Start of Reading passage

As recent research from University College London shows, European migrants are not a drain on Britain’s finances; what is more, they actually pay in more in taxes than they take out in state benefits. That contribution – valued at £2bn a year – is helping to fuel Britain’s economic growth.

Their studies also explode the myth that they are all Polish plumbers undercutting honest British workmen.

More than 60% of new migrants from western and southern Europe, who account for 900,000 of the 2 million who work here, are now university graduates. For eastern Europeans, 25% are graduates – similar to the proportion in the UK-born workforce.

And no, they are not all working as baristas in coffee shops. Britain is managing to attract the highest number of university-educated migrants of any country in the EU year after year to work in the financial, technology and media industries.

It is against this background that the summit debate about EU migrants and benefits needs to be judged.

The latest figures show that while there are 2 million EU citizens working in the UK, there were a further 91,700 – or 4.5% – who were claiming out-of-work benefits last summer. A further 317,000 of the 2 million – around 15% – were claiming tax credits, underlining that the overwhelming majority are not in the lowest paid jobs.

So what impact will the “emergency brake” of restricting access to in-work benefits for the first two to four years actually have? Nobody has any conclusive figures to know how many EU migrants claim benefits in their first four years in the UK. But there now appears to be some agreement that Britain is such a powerful “jobs factory” that it is the prospect of a job rather than claiming benefits that is attracting them.

End of Reading passage
Start of Records provided

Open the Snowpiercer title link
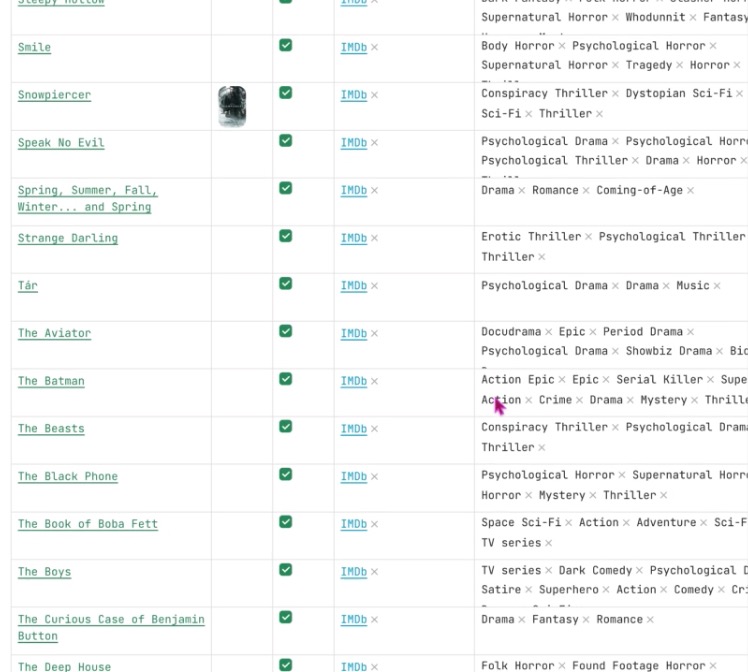This screenshot has width=748, height=672. [54, 95]
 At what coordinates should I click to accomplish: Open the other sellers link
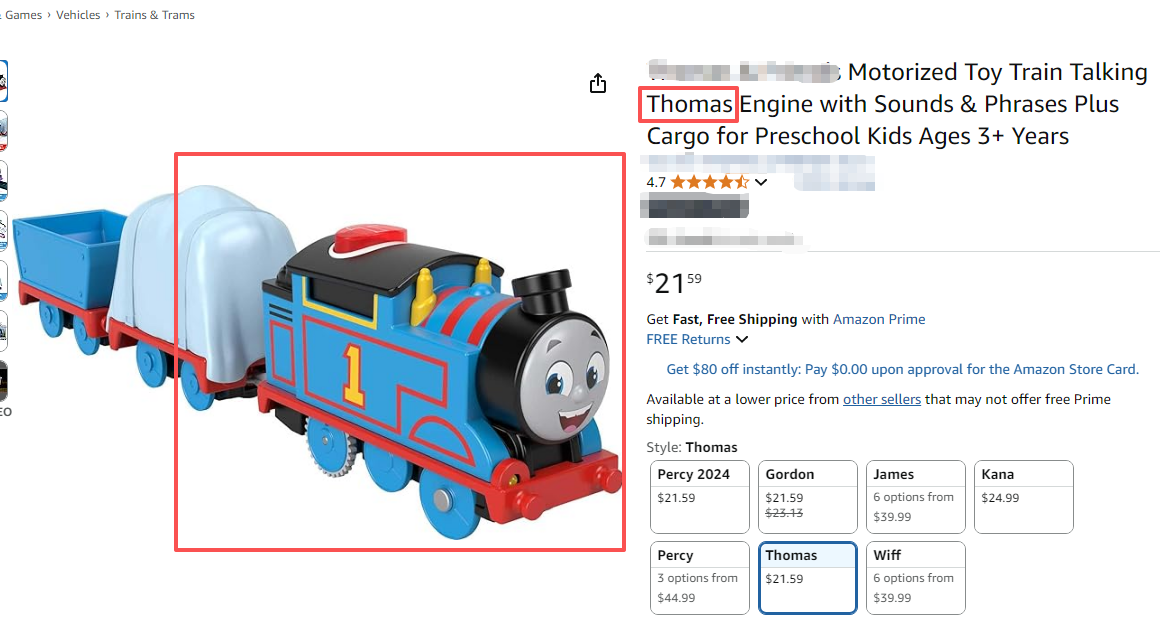(881, 400)
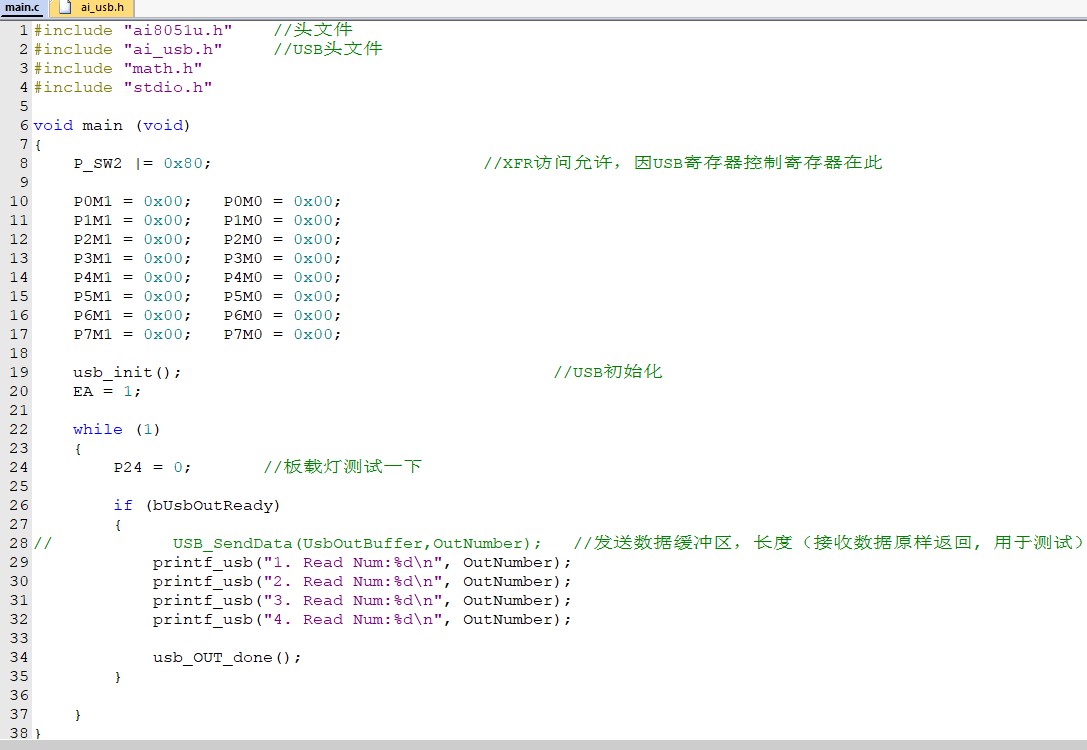
Task: Place cursor on "math.h" include string
Action: (162, 68)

End of Records provided

- **Complete the following**
1) Repeat word for word the part of the article on EU migrants and benefits from "The latest figures" to "lowest paid jobs.".
2) In the article on EU migrants and benefits, what proportion of new migrants from western and southern Europe are university graduates?
3) Write the next part of the article on EU migrants and benefits, picking up after its final sentence.

- **Task results**
1)
The latest figures show that while there are 2 million EU citizens working in the UK, there were a further 91,700 – or 4.5% – who were claiming out-of-work benefits last summer. A further 317,000 of the 2 million – around 15% – were claiming tax credits, underlining that the overwhelming majority are not in the lowest paid jobs.

2) More than 60%.

3)
It is important to note that there is no uniform social security policy in Europe. Each country has its own criteria and qualifying period for different types of benefit. Many of the 28 countries have almost entirely a contributory or social insurance based system before benefits can be claimed.

At one extreme an EU citizen has to live in the Czech Republic for 10 years before they can claim incapacity benefit. In some cases national insurance contributions made in one country can be used to qualify for benefits in another.

Against this background Britain’s move to introduce a phased qualifying period of between two to four years for certain in-work tax credit benefits could be seen as a modest measure that simply brings the UK into line with common European practice. If anything the emergency brake could be said, like so much of this debate, to make us into more of a modern European country.